8. The impugned orders have been challenged before us by the learned counsel for the appellants on the grounds that the learned Civil Judge failed to appreciate that the award made by the arbitrators is without/in excess of jurisdiction as the claims specifically barred i.e. claim No. 1 has been partly allowed by the arbitrators by awarding lump sum amount of Rs. 25 lacs which exceeds Rs. 16 lacs claimed for claim Nos. 2 to 11 and since the award is not severable, therefore, the whole of it is liable to be set aside. According . to the learned counsel since claim No. 1 is for Rs. 33,97,996-23 P. and rest of the 10 claims i.e. claims Nos. 2 to 11 are for Rs. 16 lacs, therefore, claim No. 1 if not whally then at least partly has been included in the amount awarded by the arbitrators which has vitiated the whole of the award. It has been urged that the arbitrators have exceeded their jurisdiction by entertaining claim No. 1 which they were specifically barred to consider under Clauses 7.06, 39.00 and 45.10 of the special conditions as also condition No. 17 of the general conditions. Alternatively, it was urged by the learned counsel for the appellants that since claim No. 1 foll completely outside the purview of the contract, therefore, the same would also be outside the scope of arbitration clause and the reference made thereafter, (Differently put, it was urged that the arbitrators could not clothe themselves with or confer upon them the jurisdiction to decide issues/claims which they were specifically barred to arbitrate of for which no reference was made) hence by allowing claim No. 1, they have acted without jurisdiction.

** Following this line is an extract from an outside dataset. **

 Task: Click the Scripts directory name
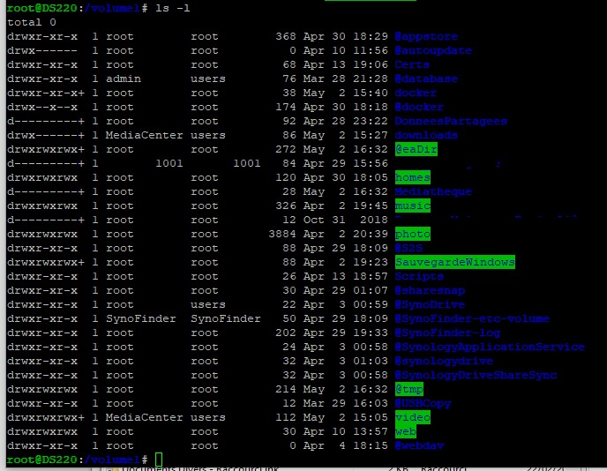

9. We now proceed to examine these contentions in the light of the submissions made by the learned counsel for both the parties who referred to some of the clauses of the agreement which read as follows:
Clause-17 of general conditions.
NO COMPENSATION FOR ALTERATION IN OR RESTRICTION OF WORK TO BE CARRIED OUT.
The Engineer acting on the written orders of his immediate superior, may at any time by notice in writing to the contractor either stop the work altogether or reduce or cut it down. If the work is stopped altogether, the contractor will only be paid for work done and expenses legitimately incurred by him or preparation for the execution of the work upto the date on which such notice is received by him. Such expenses shall be assessed by the Engineer, whose decision shall be final and binding on the contractor. If the work is cut down the contractor will be paid for It he work as so cut-down but in neither case will to paid any compensation whatever for the loss or profits which he might have made if he had been allowed to complete all the work included in the contract.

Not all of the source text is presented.